/Inform[H]er Roundup Ground zero for opioid use sends training to Mississippi

Inform[H]er Roundup Ground zero for opioid use sends training to Mississippi

The main message is that NAS can be treated with medicine-based therapy and intervention. It’s best if mom and baby remain together. The baby must have “skin time” with its mother in order to recover. Lily’s Place employs social workers on the site to coordinate with state agencies and peer recovery counselors. They also offer parenting classes and family-centered nurseries. This allows for trauma-informed care for all family members. Mississippi currently has only two treatment facilities, with 44 beds. They are not intended to treat babies.

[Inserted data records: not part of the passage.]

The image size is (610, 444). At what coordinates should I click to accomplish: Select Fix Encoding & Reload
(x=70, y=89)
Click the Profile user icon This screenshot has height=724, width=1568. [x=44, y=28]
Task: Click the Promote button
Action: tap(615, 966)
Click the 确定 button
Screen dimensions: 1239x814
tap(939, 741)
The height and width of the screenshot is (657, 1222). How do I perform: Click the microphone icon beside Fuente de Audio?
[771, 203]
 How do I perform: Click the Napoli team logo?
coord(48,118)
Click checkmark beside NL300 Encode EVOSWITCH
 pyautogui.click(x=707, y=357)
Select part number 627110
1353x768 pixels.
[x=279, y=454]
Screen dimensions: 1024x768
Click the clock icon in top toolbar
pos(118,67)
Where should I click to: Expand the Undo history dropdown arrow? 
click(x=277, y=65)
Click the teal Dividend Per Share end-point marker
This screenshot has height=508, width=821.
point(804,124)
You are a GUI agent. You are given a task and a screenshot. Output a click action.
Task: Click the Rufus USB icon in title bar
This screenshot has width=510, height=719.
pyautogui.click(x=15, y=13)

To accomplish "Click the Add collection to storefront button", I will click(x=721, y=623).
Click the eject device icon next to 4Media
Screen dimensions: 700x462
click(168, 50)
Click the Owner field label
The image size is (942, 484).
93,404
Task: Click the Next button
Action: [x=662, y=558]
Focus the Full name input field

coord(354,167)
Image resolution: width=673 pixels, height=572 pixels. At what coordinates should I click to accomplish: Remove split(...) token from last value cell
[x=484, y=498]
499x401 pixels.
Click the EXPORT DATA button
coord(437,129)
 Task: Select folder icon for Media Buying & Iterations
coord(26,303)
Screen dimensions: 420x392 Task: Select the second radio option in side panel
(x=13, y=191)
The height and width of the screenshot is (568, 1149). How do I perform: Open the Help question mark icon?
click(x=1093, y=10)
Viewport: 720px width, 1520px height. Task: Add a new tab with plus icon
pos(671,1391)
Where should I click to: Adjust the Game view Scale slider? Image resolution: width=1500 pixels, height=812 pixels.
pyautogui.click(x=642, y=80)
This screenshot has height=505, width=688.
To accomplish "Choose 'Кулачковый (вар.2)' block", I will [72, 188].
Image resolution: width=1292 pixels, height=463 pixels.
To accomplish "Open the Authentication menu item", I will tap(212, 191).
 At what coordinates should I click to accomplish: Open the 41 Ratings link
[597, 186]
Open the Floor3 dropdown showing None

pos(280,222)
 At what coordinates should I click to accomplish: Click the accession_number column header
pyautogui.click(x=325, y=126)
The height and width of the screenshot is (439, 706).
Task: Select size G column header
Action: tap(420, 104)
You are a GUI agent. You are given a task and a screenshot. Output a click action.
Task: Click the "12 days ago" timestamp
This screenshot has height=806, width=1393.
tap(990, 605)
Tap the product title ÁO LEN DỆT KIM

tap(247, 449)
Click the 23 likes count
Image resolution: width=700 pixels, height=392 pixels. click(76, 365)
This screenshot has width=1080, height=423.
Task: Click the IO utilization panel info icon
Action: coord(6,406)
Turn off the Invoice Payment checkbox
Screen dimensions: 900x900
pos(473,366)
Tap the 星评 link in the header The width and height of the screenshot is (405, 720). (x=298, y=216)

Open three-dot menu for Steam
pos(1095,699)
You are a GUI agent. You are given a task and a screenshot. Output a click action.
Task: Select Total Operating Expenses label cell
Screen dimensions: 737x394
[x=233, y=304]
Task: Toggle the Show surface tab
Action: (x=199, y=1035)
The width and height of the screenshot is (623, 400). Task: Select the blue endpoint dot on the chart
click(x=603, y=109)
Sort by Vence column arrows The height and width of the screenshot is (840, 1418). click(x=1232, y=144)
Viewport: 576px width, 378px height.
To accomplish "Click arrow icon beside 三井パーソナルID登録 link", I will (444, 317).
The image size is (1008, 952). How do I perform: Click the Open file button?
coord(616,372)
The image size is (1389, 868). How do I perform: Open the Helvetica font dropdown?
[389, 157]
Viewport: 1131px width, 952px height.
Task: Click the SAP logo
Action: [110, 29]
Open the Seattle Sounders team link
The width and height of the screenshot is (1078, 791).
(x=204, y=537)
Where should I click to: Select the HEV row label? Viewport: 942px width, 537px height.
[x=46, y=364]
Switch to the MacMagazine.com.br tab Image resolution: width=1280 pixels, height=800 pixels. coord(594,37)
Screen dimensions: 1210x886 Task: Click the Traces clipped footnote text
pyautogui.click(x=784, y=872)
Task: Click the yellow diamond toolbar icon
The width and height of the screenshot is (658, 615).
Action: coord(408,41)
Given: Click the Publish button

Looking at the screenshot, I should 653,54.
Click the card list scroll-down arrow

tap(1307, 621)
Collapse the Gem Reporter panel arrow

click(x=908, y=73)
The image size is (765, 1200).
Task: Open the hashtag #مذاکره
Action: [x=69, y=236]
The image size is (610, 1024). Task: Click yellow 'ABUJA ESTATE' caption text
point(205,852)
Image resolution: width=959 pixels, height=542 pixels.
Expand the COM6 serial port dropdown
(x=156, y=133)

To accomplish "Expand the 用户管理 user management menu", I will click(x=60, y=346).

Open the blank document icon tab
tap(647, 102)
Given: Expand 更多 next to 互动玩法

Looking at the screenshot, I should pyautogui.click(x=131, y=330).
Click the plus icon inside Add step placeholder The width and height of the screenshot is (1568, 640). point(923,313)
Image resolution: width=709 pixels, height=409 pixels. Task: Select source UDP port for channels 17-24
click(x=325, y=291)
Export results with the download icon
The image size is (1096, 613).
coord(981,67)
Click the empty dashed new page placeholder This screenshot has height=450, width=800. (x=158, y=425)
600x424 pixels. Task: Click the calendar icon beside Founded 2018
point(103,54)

Advocates argue that more work is required to integrate all stakeholders in the state, including grant funders, intervention programmes, safety nets, and insurance. Jan Dawson, Mississippi Public Health Initiative’s coordinator of the state opioid response grant, is here to help. She said that policy change is difficult and takes time. This was referring to the ever-increasing rates of opioid abuse and NAS diagnosis. Lily’s Place training reiterated that pregnant women suffering from substance abuse disorder should receive prenatal care and treatment. She also said that policies that separate mother and child hinder recovery. It can be difficult to link funds and responses because NAS treatment involves many stakeholders and agencies throughout the state, including Medicaid, Child Protection Services, and public health and mental departments. Dawson plans to use the Lily’s Place training for long-term coordination between state agencies. The Inform[H]er.